Exercise:
Please quote the entries below word for word, from the line containing "You are a GUI" through the line containing "The height and", both included.

Raw records:
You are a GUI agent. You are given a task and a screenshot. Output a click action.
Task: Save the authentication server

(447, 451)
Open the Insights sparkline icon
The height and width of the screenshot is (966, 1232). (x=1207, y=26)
---
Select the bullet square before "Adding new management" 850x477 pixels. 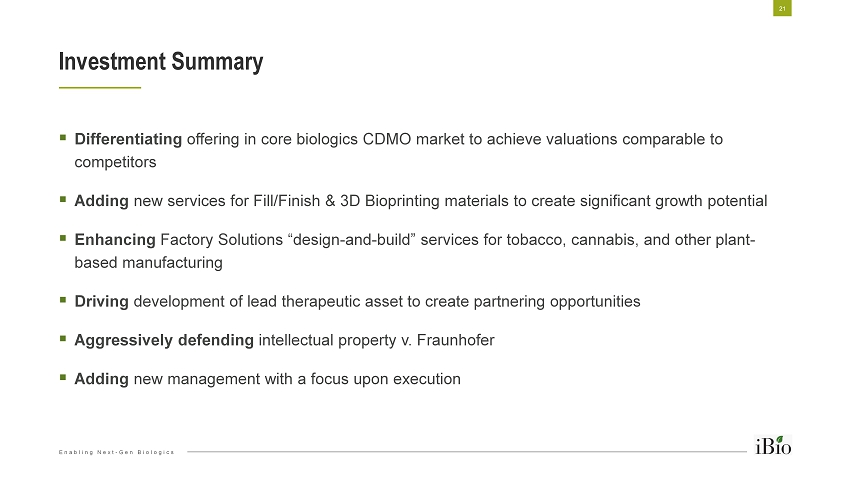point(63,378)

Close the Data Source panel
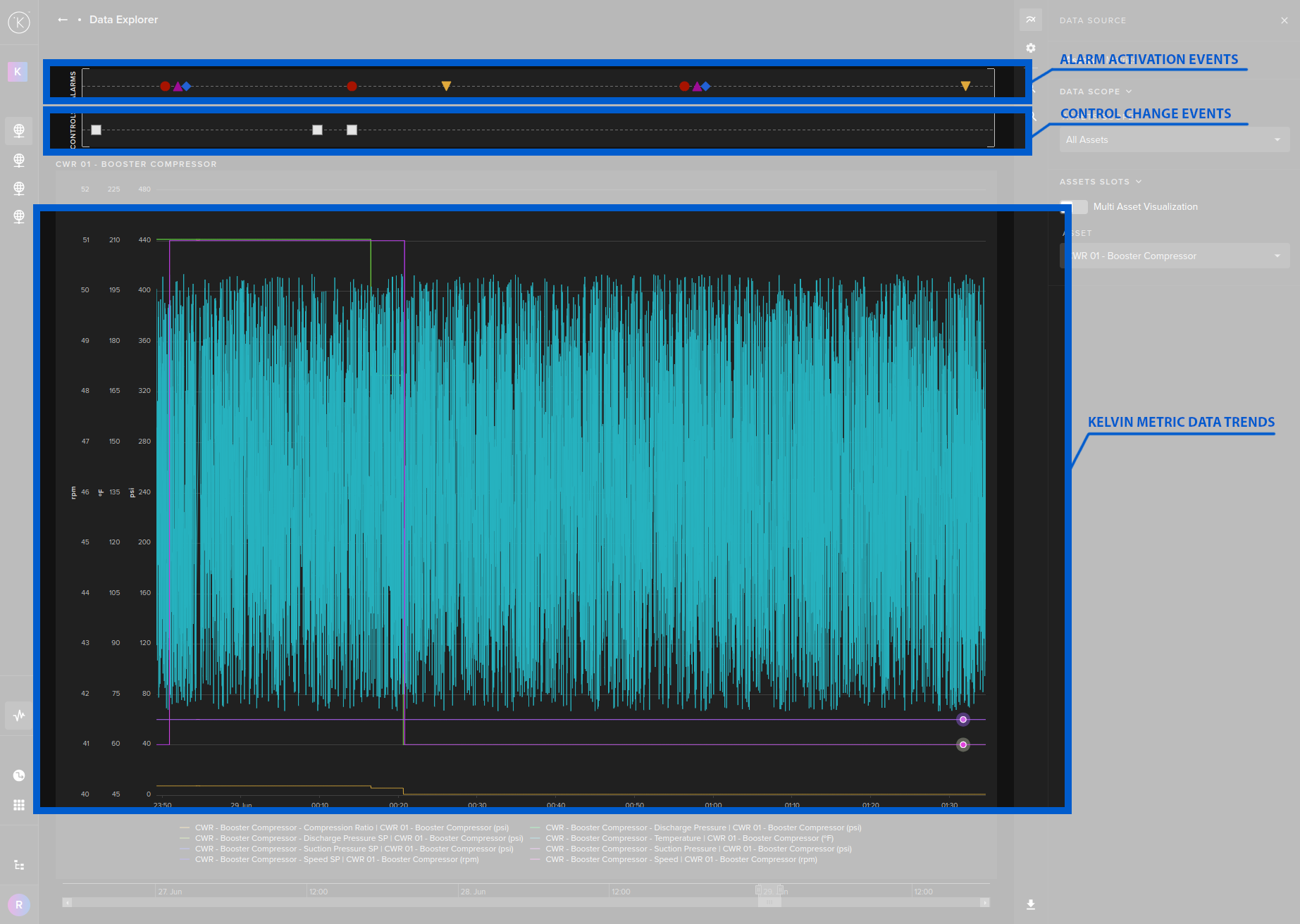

Solved exercise:
You are a GUI agent. You are given a task and a screenshot. Output a click action.
Task: Save the authentication server

(447, 451)
Open the Insights sparkline icon
The height and width of the screenshot is (966, 1232). (x=1207, y=26)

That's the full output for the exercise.